Title
Why RF?
Data Prep
Binary Splits
Decision Trees
Random Forests
Interpretability
Practical Tips
CP3501 / CP5701 · Week 7 · FastAI Lesson 6

Random Forests

From a single binary split to a powerful ensemble
Today's journey: We'll start where we left off — a single yes/no rule — and build all the way up to a Random Forest that can handle thousands of messy real-world features.
Roadmap
Binary Split
OneR Model
Decision Tree
Bagging
Random Forest
James Cook University · College of Science and Engineering
Section 1

Why Random Forests?

Motivation, strengths, and where they fit in your ML toolkit

01
Section 1 · Why RF?

What Is a Random Forest?

Introduced by Leo Breiman in 1999, Random Forests became the go-to method for tabular data throughout the 2000s.

Core idea

  • Build many decision trees independently
  • Each tree sees a random subset of rows (bootstrapping) and features
  • Combine predictions by averaging (regression) or majority vote (classification)

Why it works

  • Individual trees have high variance but low bias
  • Averaging cancels out each tree's random errors
  • Result: a model with lower variance and strong accuracy
Fun fact: Jeremy Howard's early Kaggle wins earned him the nickname "Mr.
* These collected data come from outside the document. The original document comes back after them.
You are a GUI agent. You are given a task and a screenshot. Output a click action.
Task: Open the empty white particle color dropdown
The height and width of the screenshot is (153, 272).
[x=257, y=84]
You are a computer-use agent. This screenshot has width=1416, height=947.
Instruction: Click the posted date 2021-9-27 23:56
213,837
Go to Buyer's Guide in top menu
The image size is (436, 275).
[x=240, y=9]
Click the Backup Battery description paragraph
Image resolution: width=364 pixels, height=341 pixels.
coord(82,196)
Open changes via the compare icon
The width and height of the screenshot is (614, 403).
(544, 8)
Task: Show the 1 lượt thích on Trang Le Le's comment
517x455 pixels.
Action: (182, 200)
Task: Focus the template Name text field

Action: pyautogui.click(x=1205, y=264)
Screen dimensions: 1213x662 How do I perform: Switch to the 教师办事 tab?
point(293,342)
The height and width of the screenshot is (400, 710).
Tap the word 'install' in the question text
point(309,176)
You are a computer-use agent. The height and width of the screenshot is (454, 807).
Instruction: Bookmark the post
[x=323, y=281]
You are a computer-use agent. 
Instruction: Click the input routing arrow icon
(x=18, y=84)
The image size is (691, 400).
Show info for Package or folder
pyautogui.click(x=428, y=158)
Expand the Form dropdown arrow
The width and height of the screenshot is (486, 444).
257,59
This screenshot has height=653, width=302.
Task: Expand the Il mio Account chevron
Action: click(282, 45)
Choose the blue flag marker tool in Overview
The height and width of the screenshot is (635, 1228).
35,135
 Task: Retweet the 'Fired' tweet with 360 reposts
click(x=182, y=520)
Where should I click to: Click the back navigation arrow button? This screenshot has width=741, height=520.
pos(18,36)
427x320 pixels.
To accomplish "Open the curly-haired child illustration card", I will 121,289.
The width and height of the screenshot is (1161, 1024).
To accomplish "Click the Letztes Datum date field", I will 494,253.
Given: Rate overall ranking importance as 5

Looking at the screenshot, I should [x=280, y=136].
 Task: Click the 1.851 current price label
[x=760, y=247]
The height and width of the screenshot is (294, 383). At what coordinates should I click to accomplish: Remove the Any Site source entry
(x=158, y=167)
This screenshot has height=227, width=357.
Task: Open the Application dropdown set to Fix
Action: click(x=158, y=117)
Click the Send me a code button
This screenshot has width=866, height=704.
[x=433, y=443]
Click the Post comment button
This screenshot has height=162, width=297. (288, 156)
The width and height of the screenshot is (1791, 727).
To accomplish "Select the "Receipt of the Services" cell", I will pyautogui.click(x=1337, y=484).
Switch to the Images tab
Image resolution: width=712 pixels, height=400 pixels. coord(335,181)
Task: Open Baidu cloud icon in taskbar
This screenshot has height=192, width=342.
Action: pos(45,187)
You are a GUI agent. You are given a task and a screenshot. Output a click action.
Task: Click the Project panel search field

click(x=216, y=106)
Random Forests" — the method is that reliable.
Section 1 · Why RF?

Random Forests vs. Logistic Regression

Logistic regression is often called the "simple baseline" — but it's surprisingly fragile in practice.

Logistic RegressionRandom Forest
Feature engineeringRequires careful transforms, interaction terms, outlier handlingHandles non-linearities and interactions automatically
OutliersCan collapse the modelLargely ignored — trees split on thresholds
Missing valuesMust impute carefullyForgiving; median fill usually sufficient
Failure rateHigh — easy to misuseRare in practice
Key insight: Logistic regression is only simple if you do everything right. One slip in preprocessing and the whole model collapses. Random Forests are resilient — they learn the complexity instead of requiring you to engineer it in manually.
Section 2

Data Preparation

Getting the Titanic dataset ready — and why trees need less preprocessing than you think

02
Section 2 · Data Prep

FastAI Setup & Titanic Preprocessing

One import brings in NumPy, pandas, and matplotlib automatically:

from fastai.imports import *

# Download Titanic train + test
path = untar_data(URLs.TITANIC)
df = pd.read_csv(path/'train.csv')

Essential preprocessing steps

Remember: Trees split on thresholds, not values — so you don't need to normalise or standardise continuous features.
Section 2 · Data Prep

Pandas category dtype & cat_codes

Converting a string column to category is a critical step:

df['Sex'] = df['Sex'].astype('category')

# Inspect what pandas stores internally:
df['Sex'].cat.categories   # → Index(['female', 'male'])
df['Sex'].cat.codes        # → 0 = female, 1 = male

What this gives you

  • Human-readable labels are preserved
  • Internally stored as compact integers
  • No one-hot encoding needed for tree models
  • Faster computation on large datasets

When NOT to use category

Leave Pclass (1st, 2nd, 3rd) as a numeric column. Trees can learn thresholds like "Pclass < 2.5" directly — converting it forces the model to treat each class as unordered.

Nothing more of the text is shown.